I have the feeling that some of my posts might have been too long, so to reformulate:

@kip, @josevalim I propose we use a {RD/JD, fraction} approach, as this would mean that calendars do not have to care about their internal details: For instance, when converting from the Islamic to the Hebrew calendar, leap seconds would not need to be considered at all!

The fraction part could either be an arbitrary-precision Decimal, a Rational number, or a fixed-precision integer representation that is precise enough to handle very small differences between day subdivisions. Using floats is of course out because of their rounding errors. Using decimals or rationals is out if we want to include the Calendarium in the core (or minimize dependencies for another reason).

If we want therefore to use a fixed-precision representation, we need to choose something that is precise enough to handle very small differences. The leap second differences in the UTC calendar are the smallest ones that we will need to handle for the forseeable future.
We know that we want to represent all of 1 / 86400 (one SI-second on a normal day) 1 / 86401 (one SI-second on a leap-second-day) and 1 / 86399 (one SI-second on a leap-second-removal-day). Milliseconds are not precise enough. Attoseconds are.

To whomever is confused by the concept of leap seconds:

Consider a straw.
This straw has a certain length.
I can put my ruler against it, and measure that it is ‘10.25’ centimeter.
I can also put a ruler in inches against it, and measure that it is ‘4.035’ inches.

Neither observation has altered the length of the straw.

If we want to count multiples of straws lengths in fixed, centimeter-size steps, we could say ‘well… lets assume they are exactly 10 centimeter long’.
But now here’s the problem: After counting four straws, we end up with 40 centimeter. But in reality, four straws are 41 centimeter. Oh snap! The more straws we count, the more our calculation is off.
The solution? Proclaim that every fourth straw is a leap straw which is not ten, but 11 centimeter long!

These proclamations have not altered the length of the actual straw in any way either!

The straw in this analogy is of course the day, whose length is the same across all calendars, because that’s simply how the earth rotates.

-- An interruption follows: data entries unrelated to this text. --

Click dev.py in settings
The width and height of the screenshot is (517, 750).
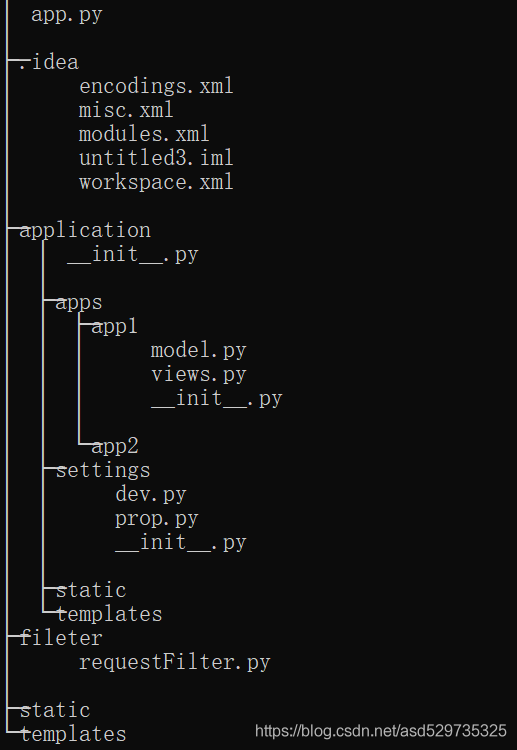(151, 494)
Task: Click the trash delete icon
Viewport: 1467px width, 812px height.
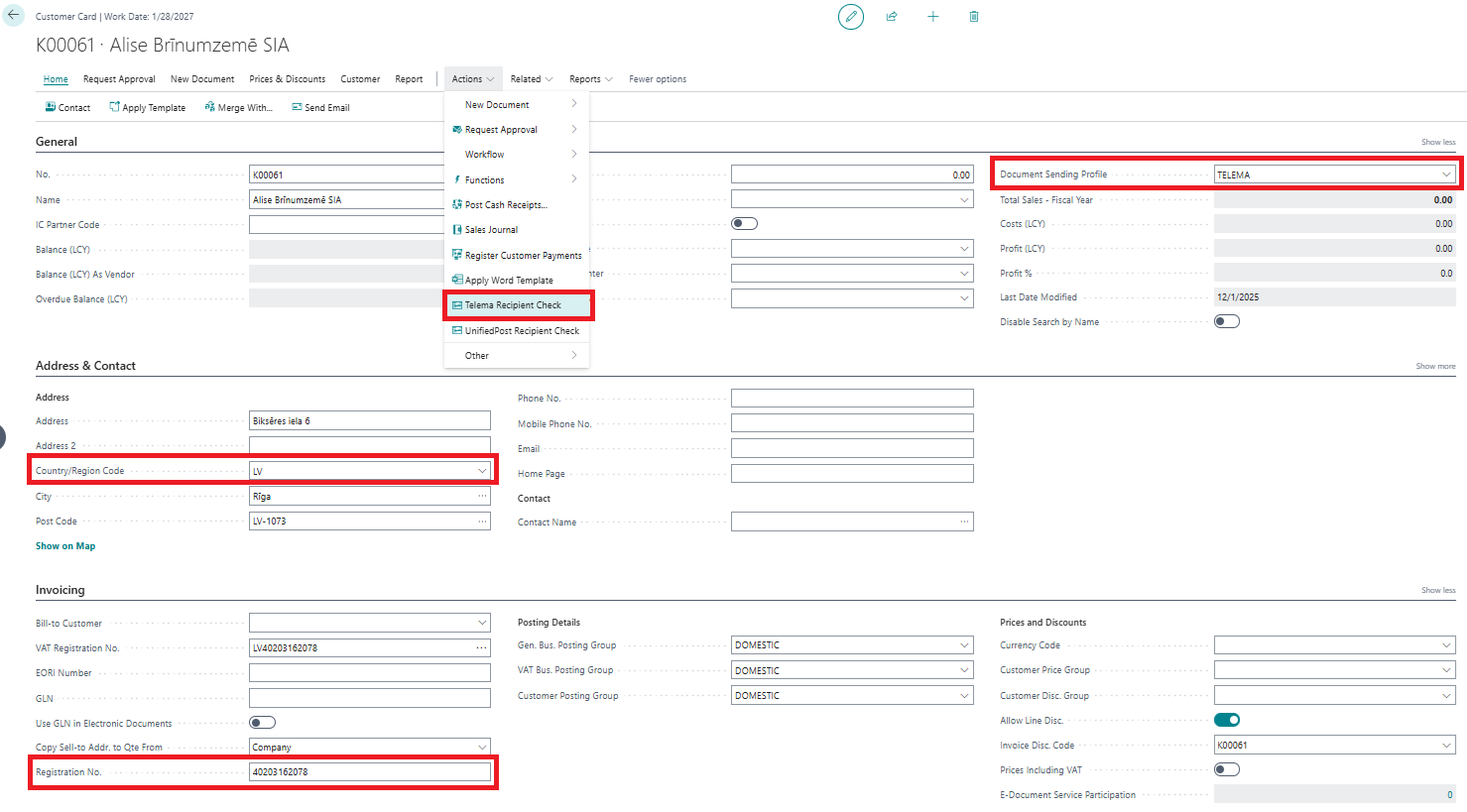Action: pos(974,17)
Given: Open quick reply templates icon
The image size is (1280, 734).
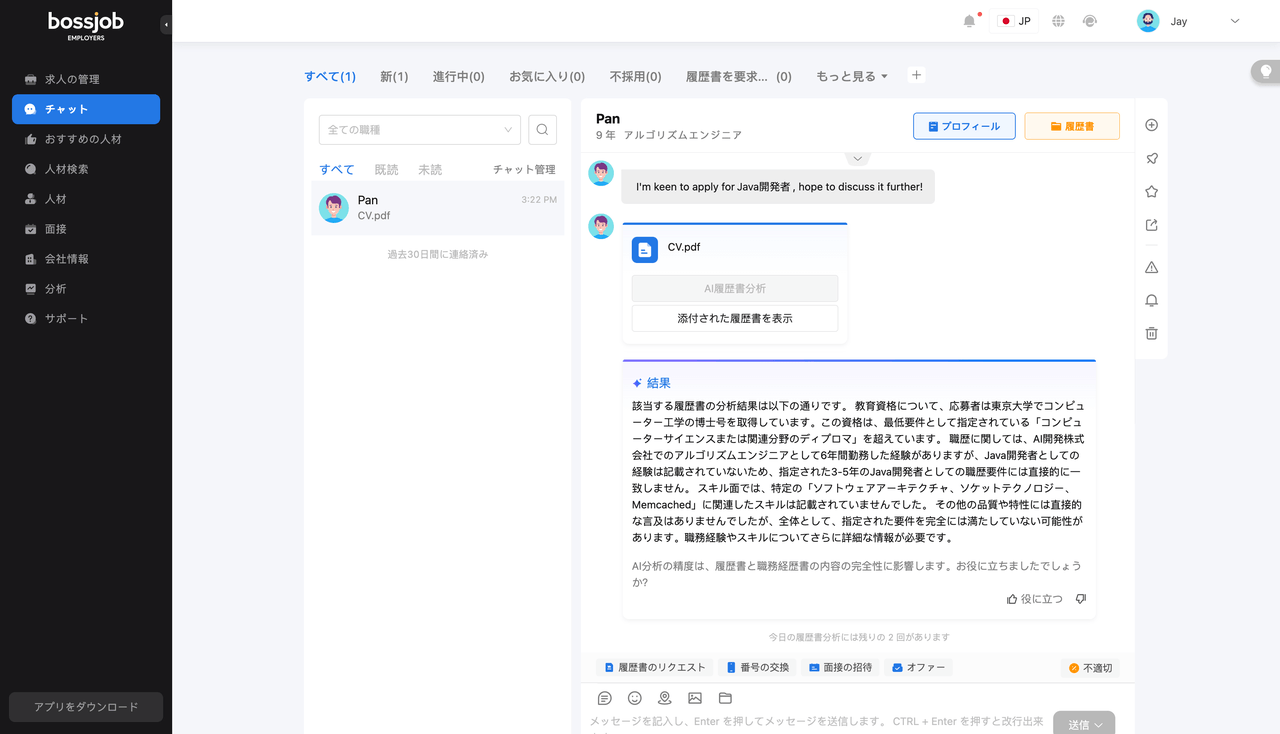Looking at the screenshot, I should click(x=604, y=697).
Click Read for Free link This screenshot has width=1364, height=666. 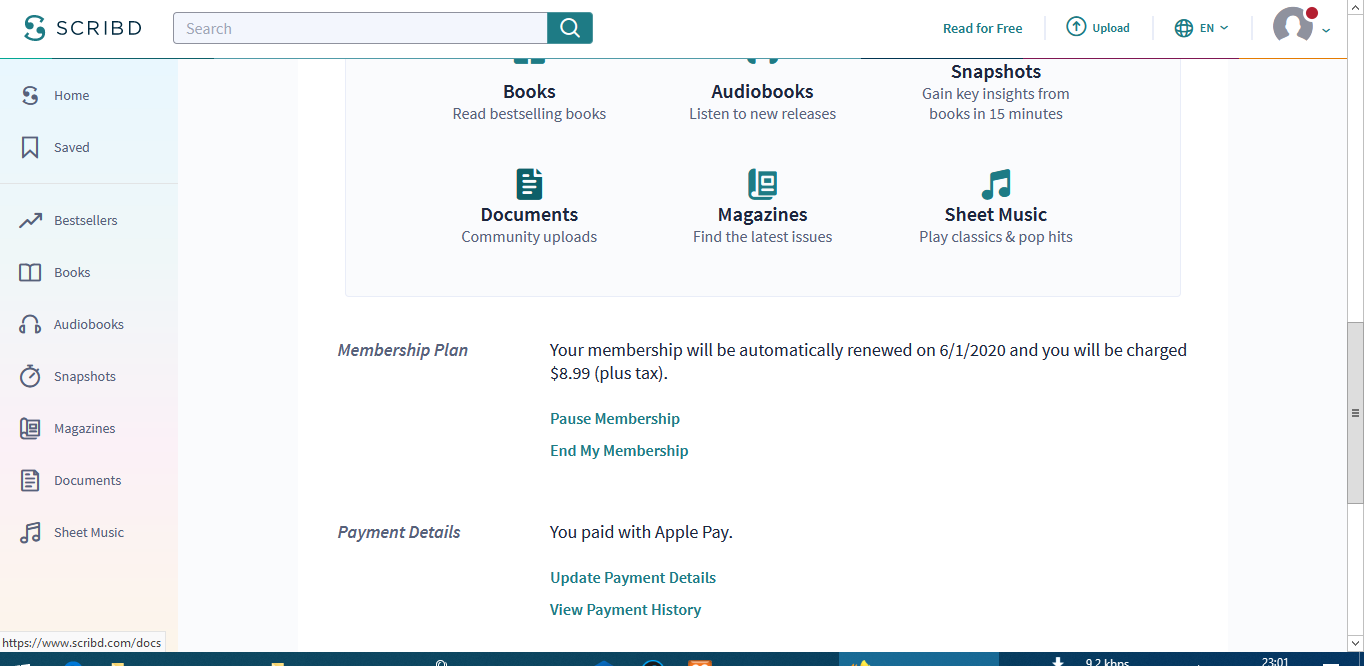[x=982, y=28]
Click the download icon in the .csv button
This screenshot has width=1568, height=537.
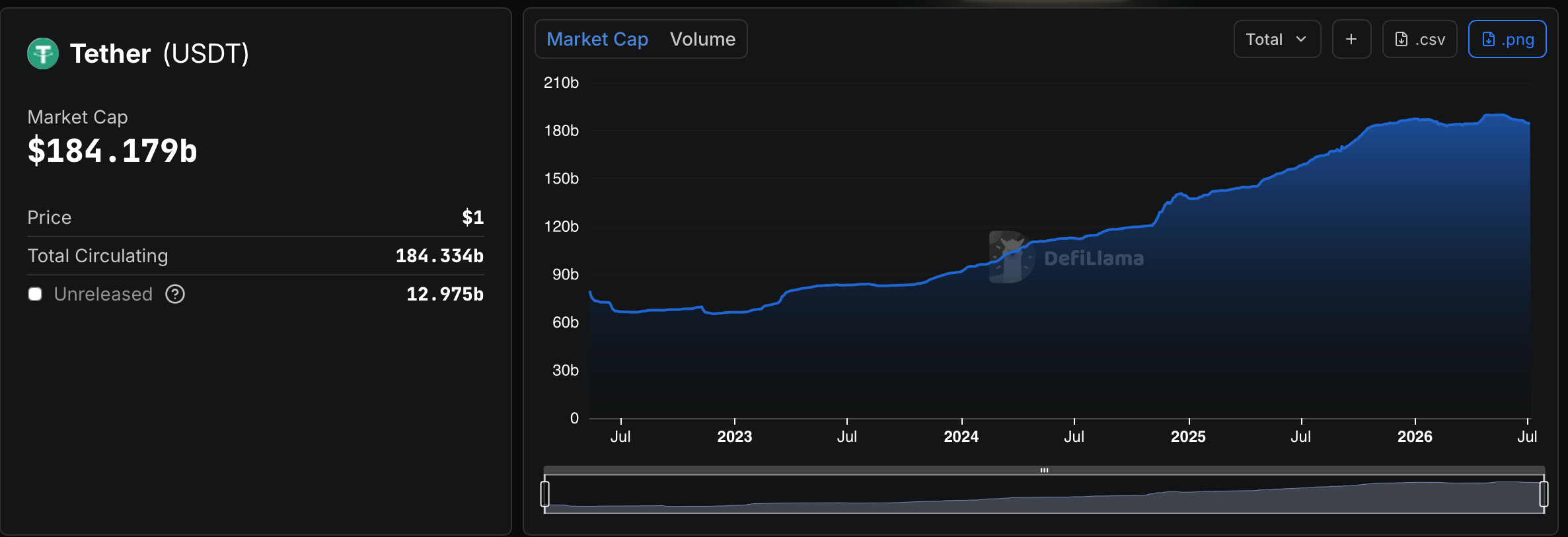coord(1401,40)
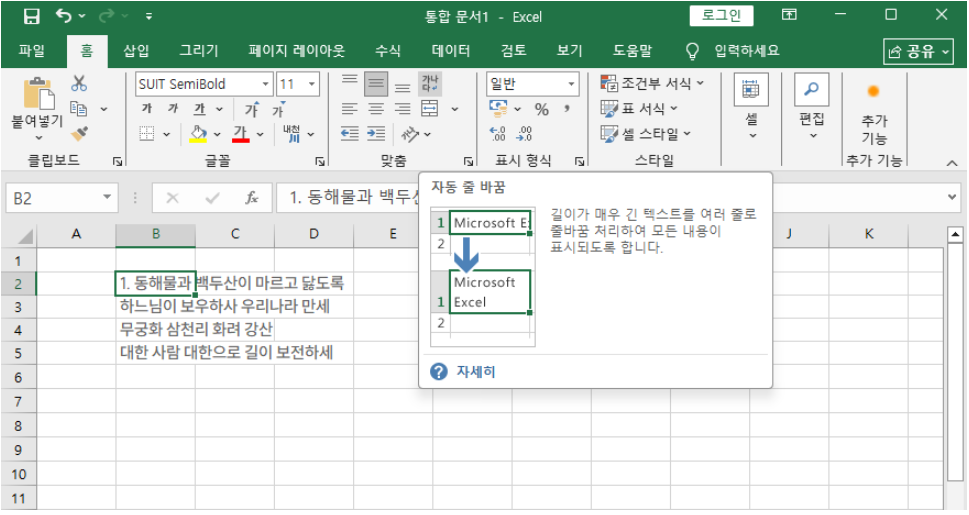Toggle center horizontal text alignment
This screenshot has width=969, height=515.
tap(376, 109)
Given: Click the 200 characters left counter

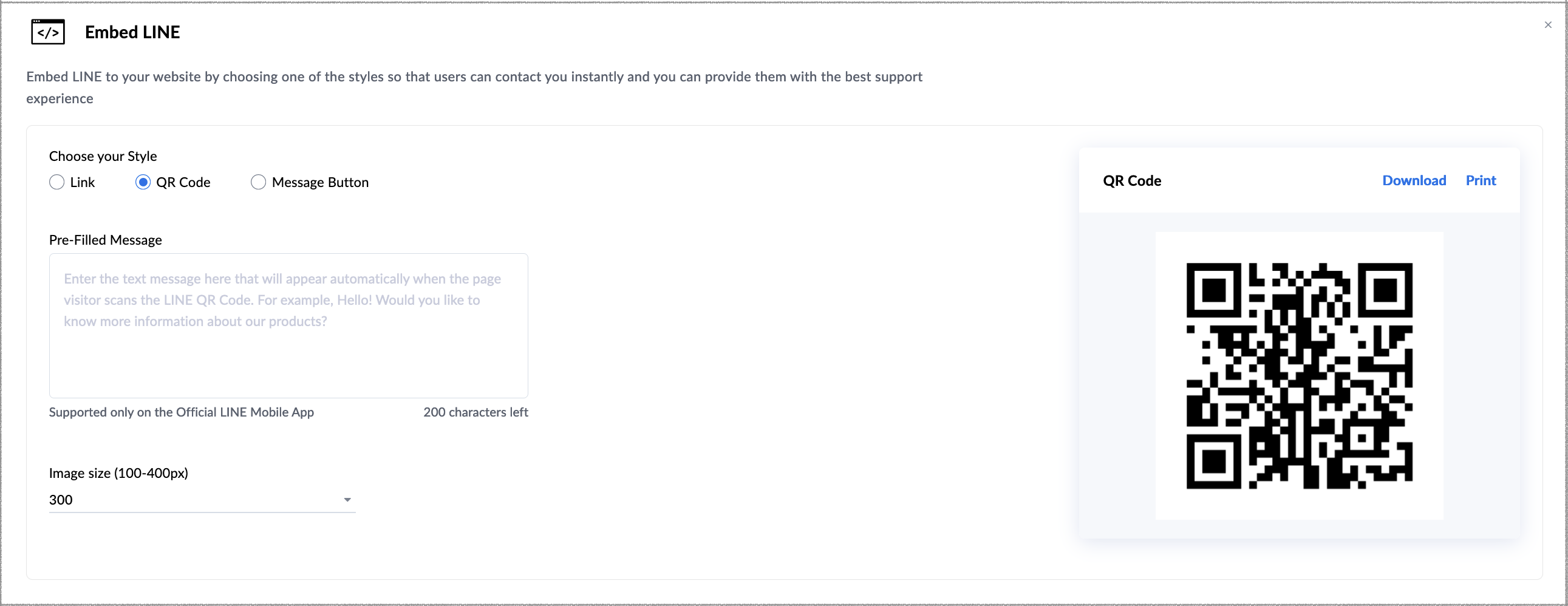Looking at the screenshot, I should pyautogui.click(x=476, y=412).
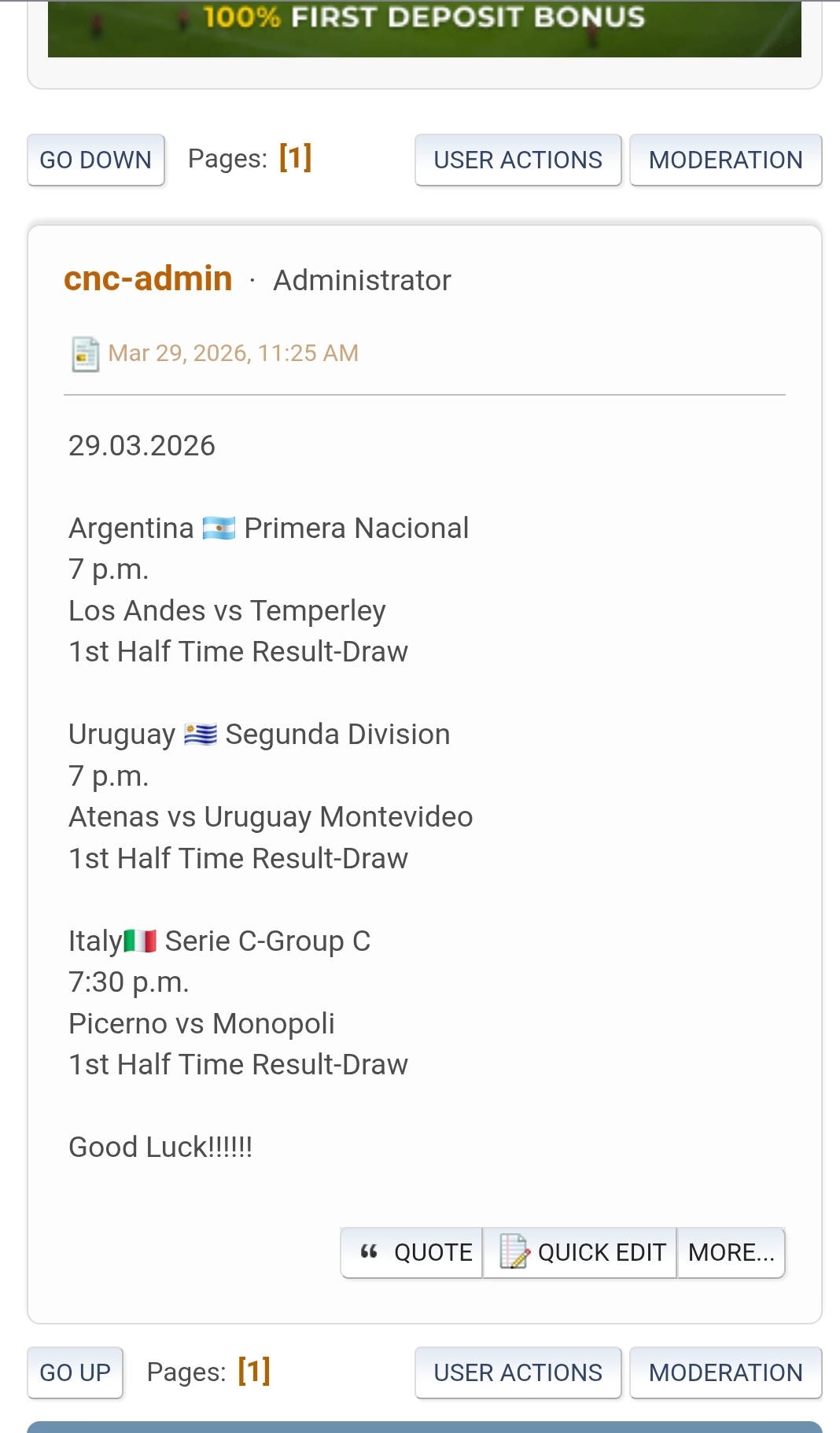This screenshot has height=1433, width=840.
Task: Click the post document icon beside the date
Action: point(85,354)
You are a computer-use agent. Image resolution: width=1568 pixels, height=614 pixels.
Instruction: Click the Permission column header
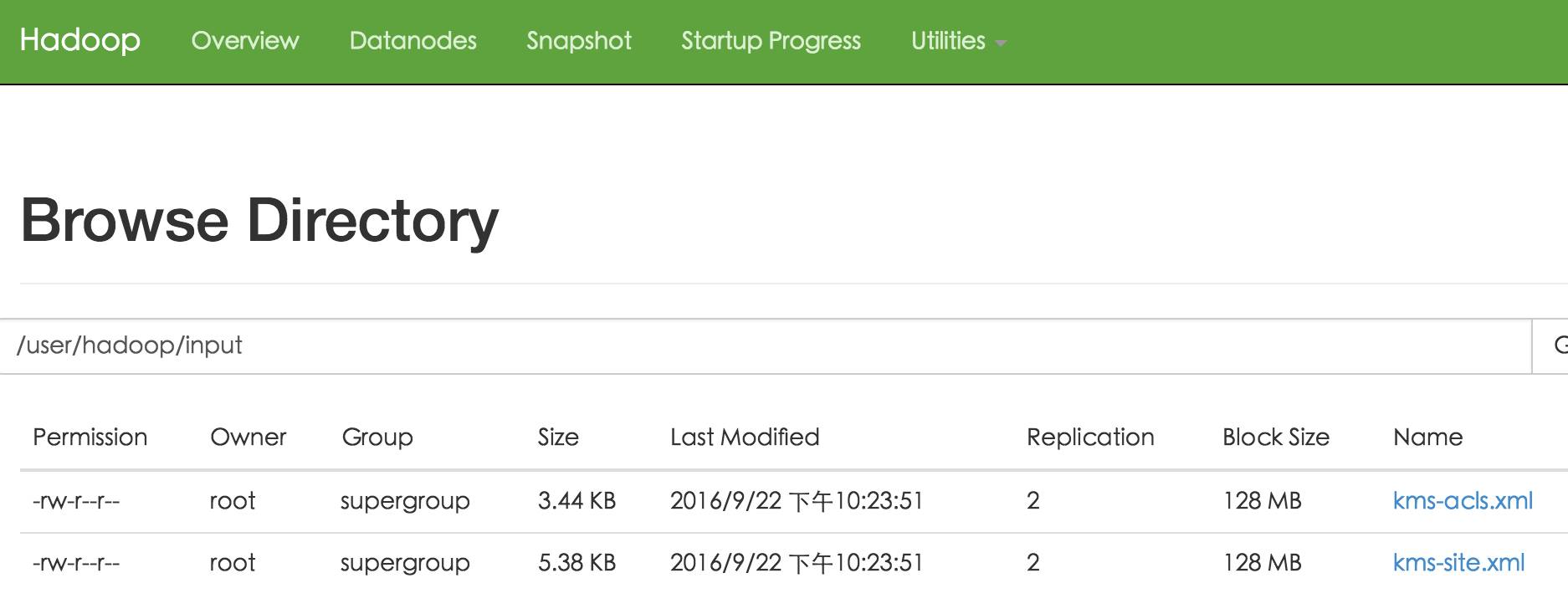(90, 437)

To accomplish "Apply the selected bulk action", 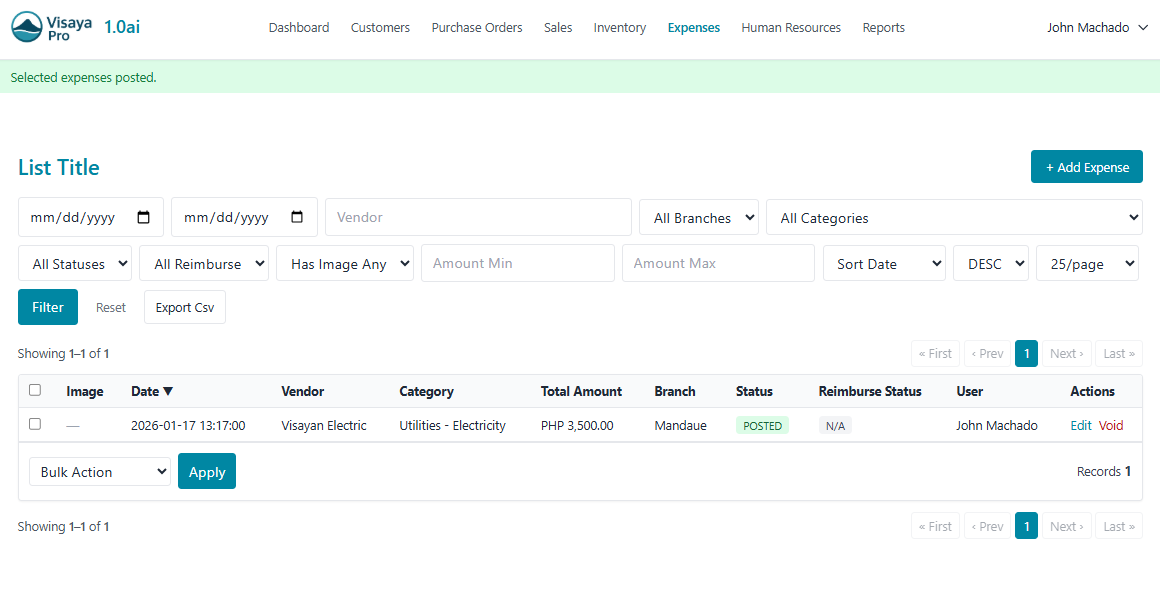I will (x=207, y=472).
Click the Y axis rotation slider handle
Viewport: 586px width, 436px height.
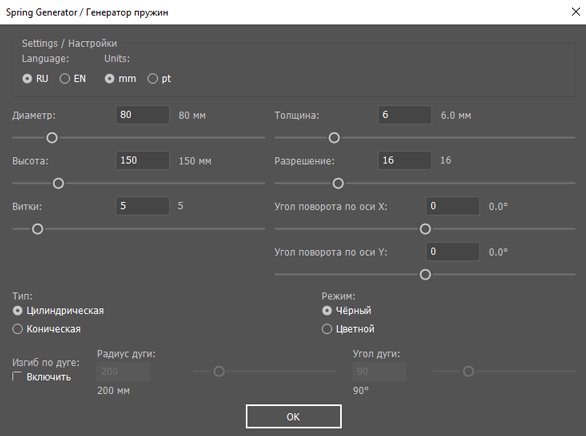click(x=425, y=275)
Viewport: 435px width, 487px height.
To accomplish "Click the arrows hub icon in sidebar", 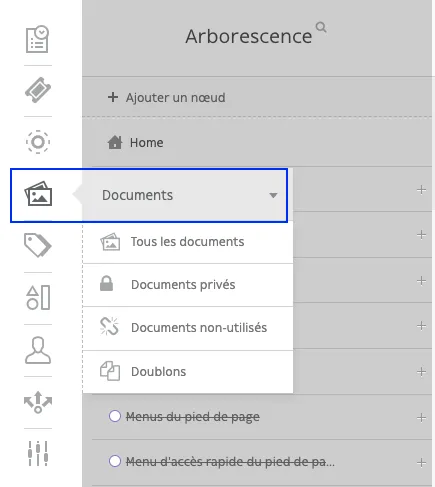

When we convert from Super Strawcounting With Leapcentimeters to Inches or vice-versa, it is useful to choose an intermediate representation that is based upon the length of the straw itself: This representation will never need leap straws, as ‘a quarter straw’ is always exactly a quarter of a straw, regardless of with what ruler it is measured.

And therefore, if IERS decides that another leap second is needed, this does not alter that ‘a day is a day’ (one full rotation of the earth remains one full rotation of the earth), but only how many SI-seconds fit in that given day. And therefore, counting with fractions of a day is more suited to calendrical conversions than choosing e.g. milliseconds as in-day unit.

1 Like

@Qqwy i think there is still the need to take leap seconds into account if we are talking about a diff function for datetimes? there is such a function now for naivedatetime, which doesn’t consider leap seconds and i think probably that needs an update.

For purely conversion i can seee it’s not a consideration.